**WORK REQUIRED**
Nothing in the records may be left out or reworded; return them exactly.

AVAILABLE RECORDS section start

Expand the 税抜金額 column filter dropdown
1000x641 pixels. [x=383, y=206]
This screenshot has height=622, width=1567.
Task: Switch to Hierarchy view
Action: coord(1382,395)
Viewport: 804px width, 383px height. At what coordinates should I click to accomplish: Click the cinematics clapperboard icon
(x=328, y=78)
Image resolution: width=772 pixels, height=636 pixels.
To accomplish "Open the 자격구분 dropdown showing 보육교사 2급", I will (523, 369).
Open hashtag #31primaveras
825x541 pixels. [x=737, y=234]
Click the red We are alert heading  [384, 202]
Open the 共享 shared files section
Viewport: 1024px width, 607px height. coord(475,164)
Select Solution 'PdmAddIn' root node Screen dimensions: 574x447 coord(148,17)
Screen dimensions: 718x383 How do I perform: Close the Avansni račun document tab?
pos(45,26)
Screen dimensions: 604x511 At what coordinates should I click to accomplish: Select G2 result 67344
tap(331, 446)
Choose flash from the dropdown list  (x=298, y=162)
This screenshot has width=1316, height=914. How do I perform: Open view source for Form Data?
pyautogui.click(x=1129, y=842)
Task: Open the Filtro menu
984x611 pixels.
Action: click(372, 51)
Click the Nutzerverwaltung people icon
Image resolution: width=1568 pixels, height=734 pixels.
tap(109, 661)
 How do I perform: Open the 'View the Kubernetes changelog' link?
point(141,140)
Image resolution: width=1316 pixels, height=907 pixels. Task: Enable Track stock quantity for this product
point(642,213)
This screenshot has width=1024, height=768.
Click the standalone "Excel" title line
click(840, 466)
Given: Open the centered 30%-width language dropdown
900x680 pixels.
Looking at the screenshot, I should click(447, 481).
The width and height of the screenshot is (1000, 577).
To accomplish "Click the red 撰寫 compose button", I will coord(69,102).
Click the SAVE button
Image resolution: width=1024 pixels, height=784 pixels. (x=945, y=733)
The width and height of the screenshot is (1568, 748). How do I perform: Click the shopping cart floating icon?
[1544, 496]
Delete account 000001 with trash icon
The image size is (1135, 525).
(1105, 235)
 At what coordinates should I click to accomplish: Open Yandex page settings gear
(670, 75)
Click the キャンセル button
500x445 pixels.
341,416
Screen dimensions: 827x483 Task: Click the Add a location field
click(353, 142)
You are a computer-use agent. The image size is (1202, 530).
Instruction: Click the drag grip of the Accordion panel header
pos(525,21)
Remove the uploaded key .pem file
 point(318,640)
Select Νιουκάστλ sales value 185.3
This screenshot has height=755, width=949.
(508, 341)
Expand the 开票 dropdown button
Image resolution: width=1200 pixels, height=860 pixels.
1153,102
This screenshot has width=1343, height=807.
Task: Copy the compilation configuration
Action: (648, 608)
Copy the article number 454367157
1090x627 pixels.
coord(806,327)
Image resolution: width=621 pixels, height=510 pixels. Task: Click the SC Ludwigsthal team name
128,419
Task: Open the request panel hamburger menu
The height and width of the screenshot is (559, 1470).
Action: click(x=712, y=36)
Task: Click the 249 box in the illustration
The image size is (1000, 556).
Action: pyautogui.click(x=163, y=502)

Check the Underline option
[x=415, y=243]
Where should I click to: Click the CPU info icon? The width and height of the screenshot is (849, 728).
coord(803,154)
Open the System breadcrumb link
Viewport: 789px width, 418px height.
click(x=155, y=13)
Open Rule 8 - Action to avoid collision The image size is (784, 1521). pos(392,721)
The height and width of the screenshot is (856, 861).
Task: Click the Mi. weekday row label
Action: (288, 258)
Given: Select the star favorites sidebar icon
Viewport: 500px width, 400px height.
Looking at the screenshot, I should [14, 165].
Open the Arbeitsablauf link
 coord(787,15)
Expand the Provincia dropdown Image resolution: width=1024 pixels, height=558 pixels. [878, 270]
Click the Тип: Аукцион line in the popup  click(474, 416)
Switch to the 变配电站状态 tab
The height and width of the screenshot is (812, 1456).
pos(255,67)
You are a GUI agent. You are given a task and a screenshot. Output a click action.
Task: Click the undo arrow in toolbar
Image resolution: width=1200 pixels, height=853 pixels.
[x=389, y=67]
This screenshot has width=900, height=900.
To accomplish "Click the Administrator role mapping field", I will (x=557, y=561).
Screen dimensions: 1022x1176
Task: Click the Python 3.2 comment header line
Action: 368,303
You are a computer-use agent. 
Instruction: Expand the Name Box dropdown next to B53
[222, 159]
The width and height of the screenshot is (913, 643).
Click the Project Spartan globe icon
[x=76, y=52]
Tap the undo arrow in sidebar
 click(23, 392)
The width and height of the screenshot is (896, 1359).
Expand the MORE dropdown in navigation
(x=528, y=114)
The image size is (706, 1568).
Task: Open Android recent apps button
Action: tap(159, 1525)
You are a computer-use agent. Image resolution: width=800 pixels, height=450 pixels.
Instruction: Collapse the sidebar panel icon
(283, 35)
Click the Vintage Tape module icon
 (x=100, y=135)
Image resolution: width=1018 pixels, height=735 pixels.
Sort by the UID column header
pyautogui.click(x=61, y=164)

AVAILABLE RECORDS section end

**ANSWER BELOW**
Expand the 税抜金額 column filter dropdown
1000x641 pixels. [x=383, y=206]
This screenshot has height=622, width=1567.
Task: Switch to Hierarchy view
Action: coord(1382,395)
Viewport: 804px width, 383px height. At what coordinates should I click to accomplish: Click the cinematics clapperboard icon
(x=328, y=78)
Image resolution: width=772 pixels, height=636 pixels.
To accomplish "Open the 자격구분 dropdown showing 보육교사 2급", I will (523, 369).
Open hashtag #31primaveras
825x541 pixels. [x=737, y=234]
Click the red We are alert heading  [384, 202]
Open the 共享 shared files section
Viewport: 1024px width, 607px height. coord(475,164)
Select Solution 'PdmAddIn' root node Screen dimensions: 574x447 coord(148,17)
Screen dimensions: 718x383 How do I perform: Close the Avansni račun document tab?
pos(45,26)
Screen dimensions: 604x511 At what coordinates should I click to accomplish: Select G2 result 67344
tap(331, 446)
Choose flash from the dropdown list  (x=298, y=162)
This screenshot has width=1316, height=914. How do I perform: Open view source for Form Data?
pyautogui.click(x=1129, y=842)
Task: Open the Filtro menu
984x611 pixels.
Action: click(372, 51)
Click the Nutzerverwaltung people icon
Image resolution: width=1568 pixels, height=734 pixels.
tap(109, 661)
 How do I perform: Open the 'View the Kubernetes changelog' link?
point(141,140)
Image resolution: width=1316 pixels, height=907 pixels. Task: Enable Track stock quantity for this product
point(642,213)
This screenshot has width=1024, height=768.
Click the standalone "Excel" title line
click(840, 466)
Given: Open the centered 30%-width language dropdown
900x680 pixels.
Looking at the screenshot, I should click(447, 481).
The width and height of the screenshot is (1000, 577).
To accomplish "Click the red 撰寫 compose button", I will coord(69,102).
Click the SAVE button
Image resolution: width=1024 pixels, height=784 pixels. (x=945, y=733)
The width and height of the screenshot is (1568, 748). How do I perform: Click the shopping cart floating icon?
[1544, 496]
Delete account 000001 with trash icon
The image size is (1135, 525).
(1105, 235)
 At what coordinates should I click to accomplish: Open Yandex page settings gear
(670, 75)
Click the キャンセル button
500x445 pixels.
341,416
Screen dimensions: 827x483 Task: Click the Add a location field
click(353, 142)
You are a computer-use agent. The image size is (1202, 530).
Instruction: Click the drag grip of the Accordion panel header
pos(525,21)
Remove the uploaded key .pem file
 point(318,640)
Select Νιουκάστλ sales value 185.3
This screenshot has height=755, width=949.
(508, 341)
Expand the 开票 dropdown button
Image resolution: width=1200 pixels, height=860 pixels.
1153,102
This screenshot has width=1343, height=807.
Task: Copy the compilation configuration
Action: (648, 608)
Copy the article number 454367157
1090x627 pixels.
coord(806,327)
Image resolution: width=621 pixels, height=510 pixels. Task: Click the SC Ludwigsthal team name
128,419
Task: Open the request panel hamburger menu
The height and width of the screenshot is (559, 1470).
Action: click(x=712, y=36)
Task: Click the 249 box in the illustration
The image size is (1000, 556).
Action: pyautogui.click(x=163, y=502)

Check the Underline option
[x=415, y=243]
Where should I click to: Click the CPU info icon? The width and height of the screenshot is (849, 728).
coord(803,154)
Open the System breadcrumb link
Viewport: 789px width, 418px height.
click(x=155, y=13)
Open Rule 8 - Action to avoid collision The image size is (784, 1521). pos(392,721)
The height and width of the screenshot is (856, 861).
Task: Click the Mi. weekday row label
Action: (288, 258)
Given: Select the star favorites sidebar icon
Viewport: 500px width, 400px height.
Looking at the screenshot, I should [14, 165].
Open the Arbeitsablauf link
 coord(787,15)
Expand the Provincia dropdown Image resolution: width=1024 pixels, height=558 pixels. [878, 270]
Click the Тип: Аукцион line in the popup  click(474, 416)
Switch to the 变配电站状态 tab
The height and width of the screenshot is (812, 1456).
pos(255,67)
You are a GUI agent. You are given a task and a screenshot. Output a click action.
Task: Click the undo arrow in toolbar
Image resolution: width=1200 pixels, height=853 pixels.
[x=389, y=67]
This screenshot has width=900, height=900.
To accomplish "Click the Administrator role mapping field", I will (x=557, y=561).
Screen dimensions: 1022x1176
Task: Click the Python 3.2 comment header line
Action: 368,303
You are a computer-use agent. 
Instruction: Expand the Name Box dropdown next to B53
[222, 159]
The width and height of the screenshot is (913, 643).
Click the Project Spartan globe icon
[x=76, y=52]
Tap the undo arrow in sidebar
 click(23, 392)
The width and height of the screenshot is (896, 1359).
Expand the MORE dropdown in navigation
(x=528, y=114)
The image size is (706, 1568).
Task: Open Android recent apps button
Action: tap(159, 1525)
You are a computer-use agent. Image resolution: width=800 pixels, height=450 pixels.
Instruction: Collapse the sidebar panel icon
(283, 35)
Click the Vintage Tape module icon
 (x=100, y=135)
Image resolution: width=1018 pixels, height=735 pixels.
Sort by the UID column header
pyautogui.click(x=61, y=164)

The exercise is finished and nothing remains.